LISTED ENTRIES:

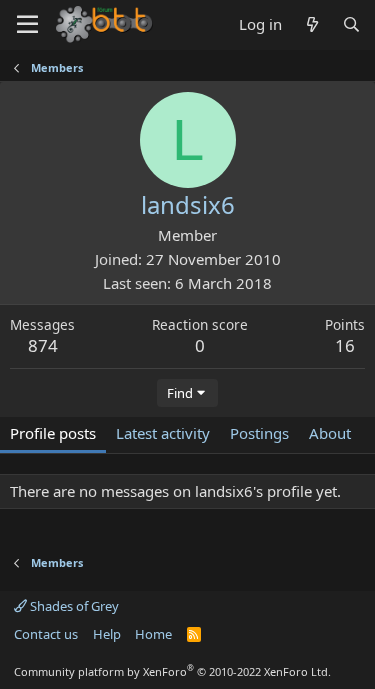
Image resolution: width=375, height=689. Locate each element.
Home (153, 634)
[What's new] (311, 24)
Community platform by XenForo (172, 671)
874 (43, 345)
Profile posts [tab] (53, 433)
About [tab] (330, 433)
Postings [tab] (259, 433)
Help (107, 634)
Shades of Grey (73, 606)
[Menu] (27, 25)
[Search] (351, 24)
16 (345, 345)
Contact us (46, 634)
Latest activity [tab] (163, 433)
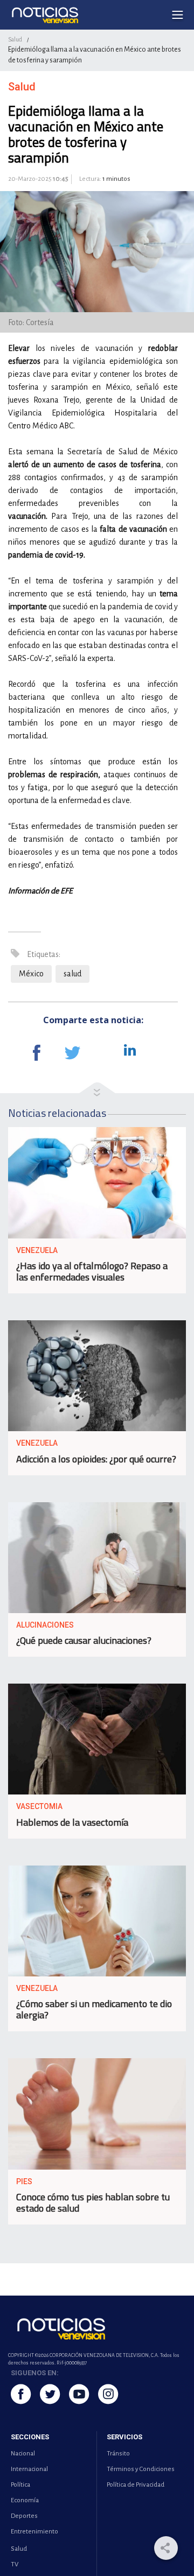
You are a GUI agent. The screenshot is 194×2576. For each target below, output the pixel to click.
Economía (25, 2500)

BRIEF:
If a line in the records contains the word "each", copy it out.

EXERCISE RESPONSE:
Image resolution: width=375, height=689. Locate each element.
You are a GUI agent. The screenshot is 194×2576. For each target below, output the pixel to click.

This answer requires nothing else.